Captain of sunken South Korean ferry defends slow evacuation
Decision to hold back on evacuation order was proper, says arrested officer; families of missing children give DNA to help identifications
Agence France-Presse in Jindo
The arrested captain of the South Korean ferry that capsized four days ago with 476 people on board defended his decision to delay its evacuation, as relatives of some of the more than 200 missing children offered DNA swabs to help identify the dead.
Investigators arrested Lee Joon-seok and two of his crew early on Friday. All three have been criticised for abandoning hundreds of passengers trapped in the Sewol, as they made their own escape.
Lee was charged with negligence and failing to secure the safety of passengers in violation of maritime law.
Thirty-two people have been confirmed dead in the disaster, but 270 are still missing - most of them children on a high-school holiday trip.
Captain Lee was arraigned along with the two officers in charge of the bridge at the time.
Dressed in dark raincoats with their hoods pulled up, the three kept their heads bowed as they were paraded before TV cameras in a police station.
Questioned as to why passengers had been ordered not to move for more than 40 minutes after the ship first foundered, Lee said it was a safety measure.
"At the time a rescue ship had not arrived. There were also no fishing boats around for rescuers, or other ships to help," Lee said.
"The currents were very strong and the water was cold at that time in the area.
"I thought that passengers would be swept far away and fall into trouble if they evacuated thoughtlessly," he added.
Experts have suggested many more people might have escaped if they had moved to evacuation points before the ship listed sharply and water started flooding in.
Initial questioning of the captain has focused on what actually caused the ferry to sink.
Tracking data from the Maritime Ministry showed the vessel made a sharp turn just before sending its first distress signal.
Some experts believe a tight turn could have dislodged the heavy cargo manifest - including more than 150 vehicles - and destabilised the vessel, causing it to list heavily and then capsize.
Lee confirmed he was not at the helm when the ship ran into trouble. The Sewol was being steered by a 55-year-old helmsman identified by his surname Jo, under the supervision of the third officer.
For those relatives ready to accept the worst outcome, the coastguard had set up a tent near the gymnasium on Jindo island to take DNA tests to facilitate eventual identification of recovered bodies.
Inside the tent, two tables were manned by four men from the South Korean coastguard's crime-scene investigation unit.
Their task was to take DNA samples from any relatives willing to provide them.
"Up until yesterday, I was still hanging on to some hope," said Han Mi-ok, whose teenage son Song Kang-hyun was listed as missing.
"But today I'm bracing myself for the worst.
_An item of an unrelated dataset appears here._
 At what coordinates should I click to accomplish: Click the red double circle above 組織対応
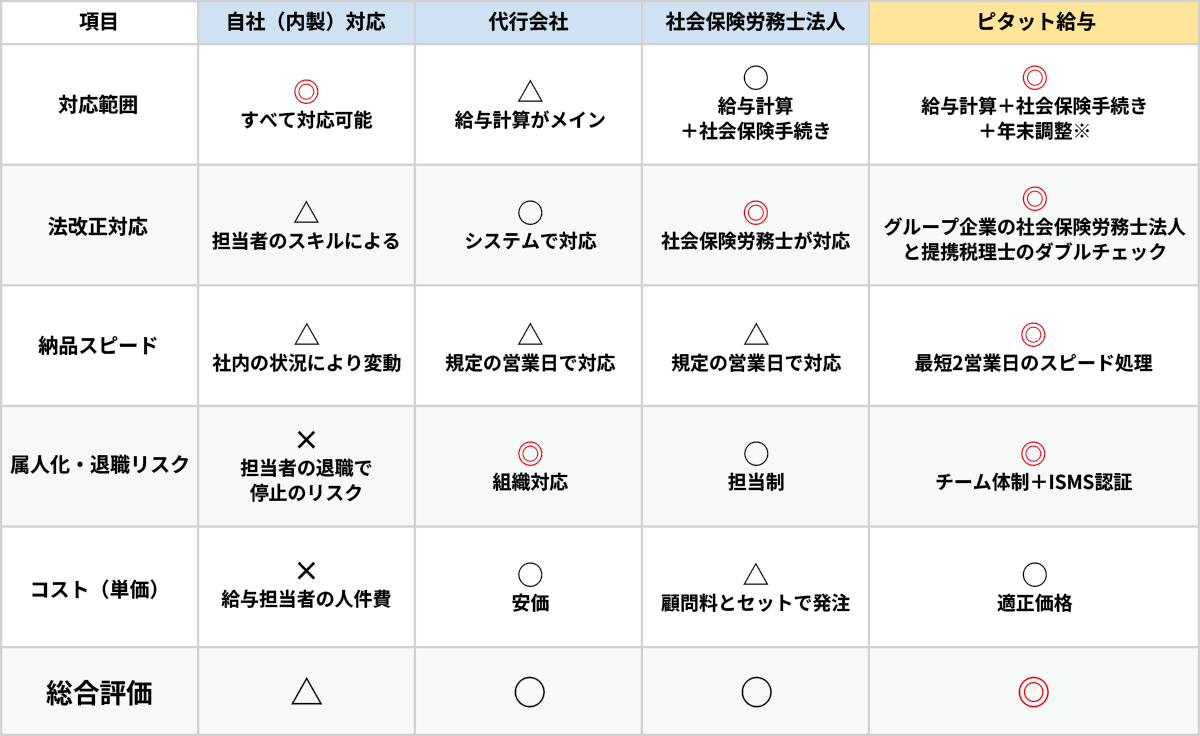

Even if my son were alive, I don't seen how he could ever be reached in time," she said before entering the tent to providing a sample.
Han was accompanied by her teenage daughter, who had not gone to the same Danwon High School in Ansan, south of Seoul, that her brother and the other students who were on the Sewol attended.
"I suppose I should be grateful for that," Han said. "If they had been in the same school I might have lost them both."